WHAT IS NEEDED
Please keep pictures out of the copy, and print exactly the lines from the one containing "This screenshot has" through the end of the records.

(Pixel coordinate grounding data)
============
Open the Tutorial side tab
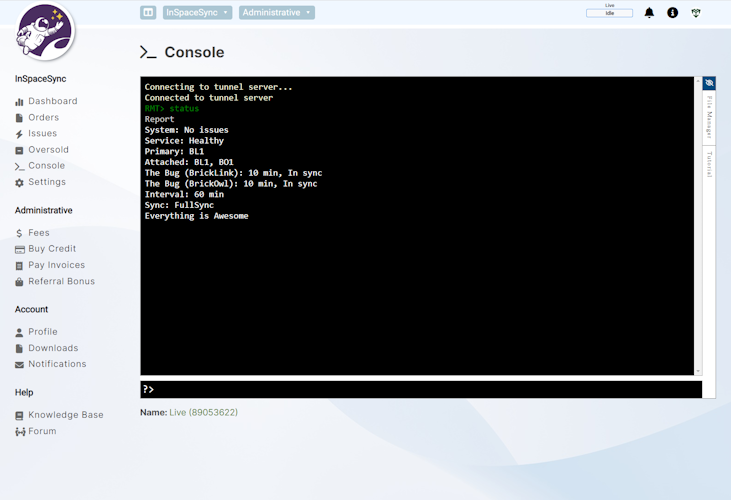The height and width of the screenshot is (500, 731). pos(709,164)
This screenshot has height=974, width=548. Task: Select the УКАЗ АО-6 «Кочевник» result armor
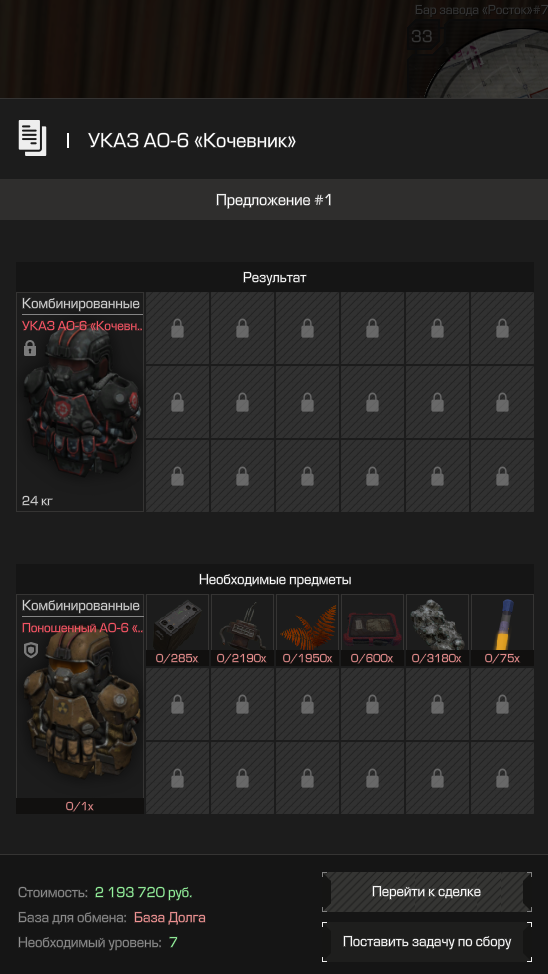[80, 402]
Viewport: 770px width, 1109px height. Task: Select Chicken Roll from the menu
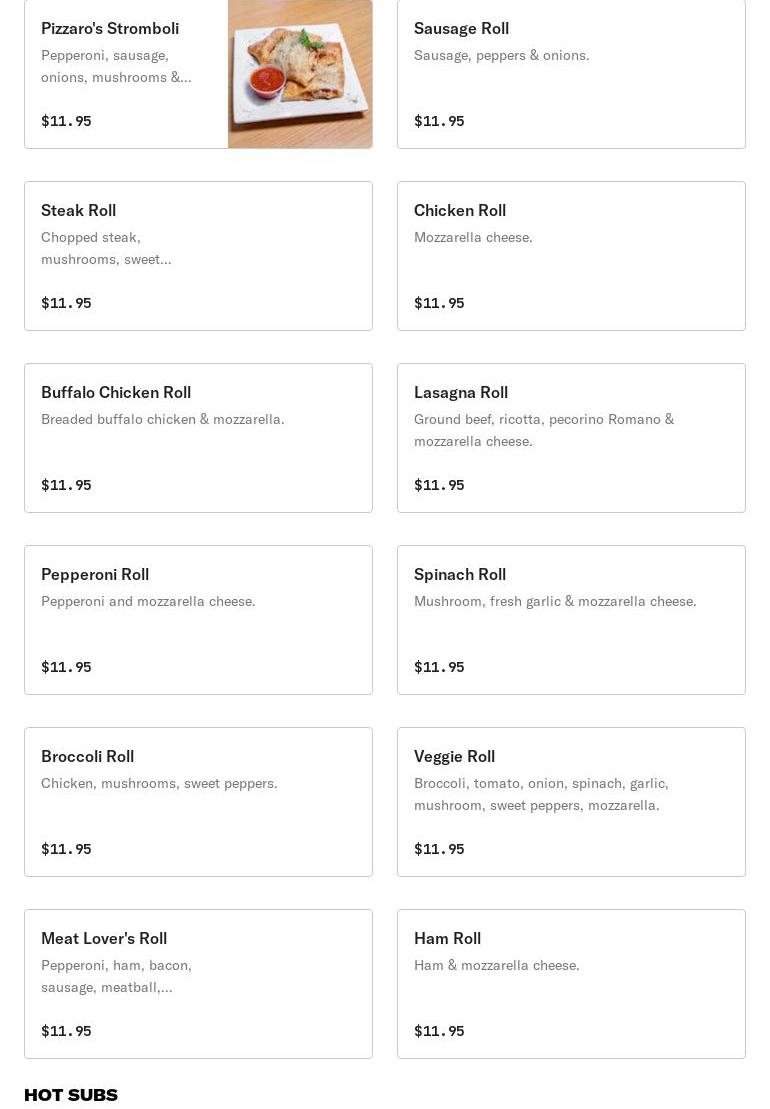571,256
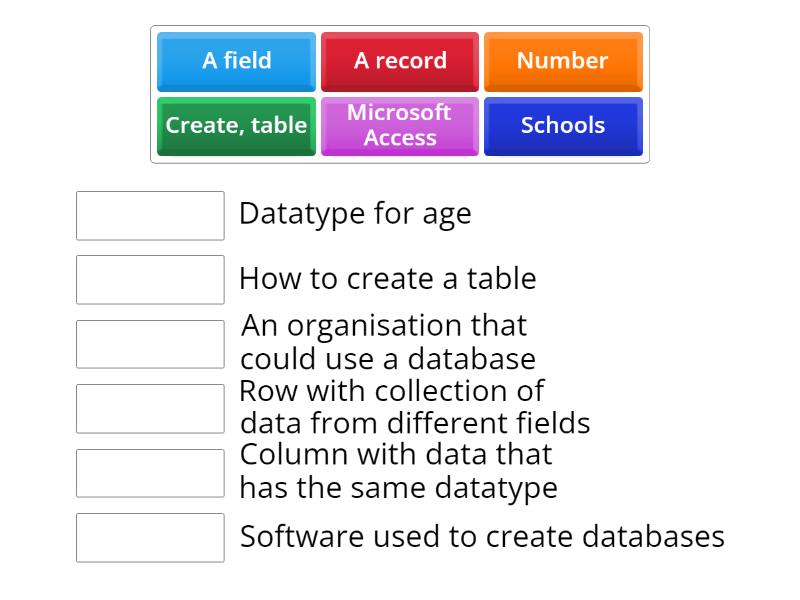
Task: Select the empty box beside "Software used to create databases"
Action: [150, 537]
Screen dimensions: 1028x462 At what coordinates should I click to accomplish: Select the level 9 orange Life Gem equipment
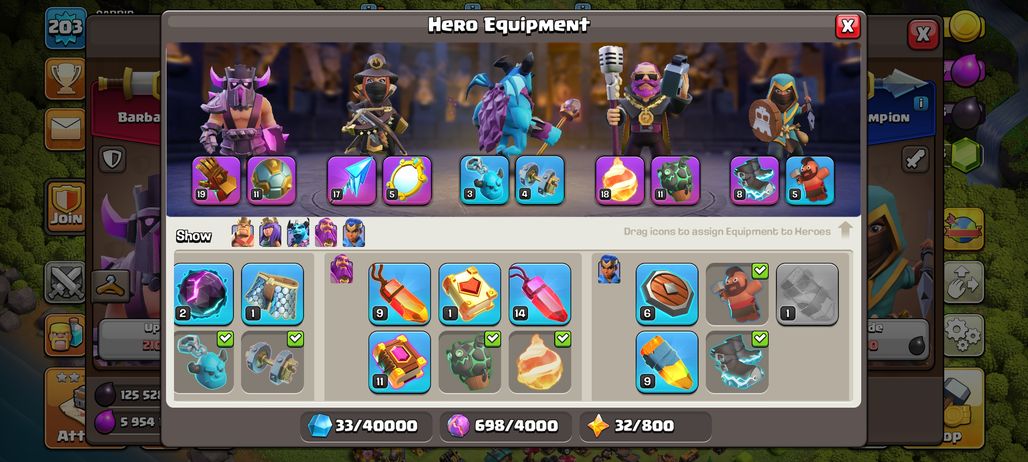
============
REPLY TO THE EXERCISE
This screenshot has height=974, width=548. Task: Select the УКАЗ АО-6 «Кочевник» result armor
[80, 402]
Viewport: 770px width, 1109px height. Task: Select Chicken Roll from the menu
571,256
Task: Select the empty box beside "Software used to create databases"
Action: [150, 537]
Screen dimensions: 1028x462 At what coordinates should I click to accomplish: Select the level 9 orange Life Gem equipment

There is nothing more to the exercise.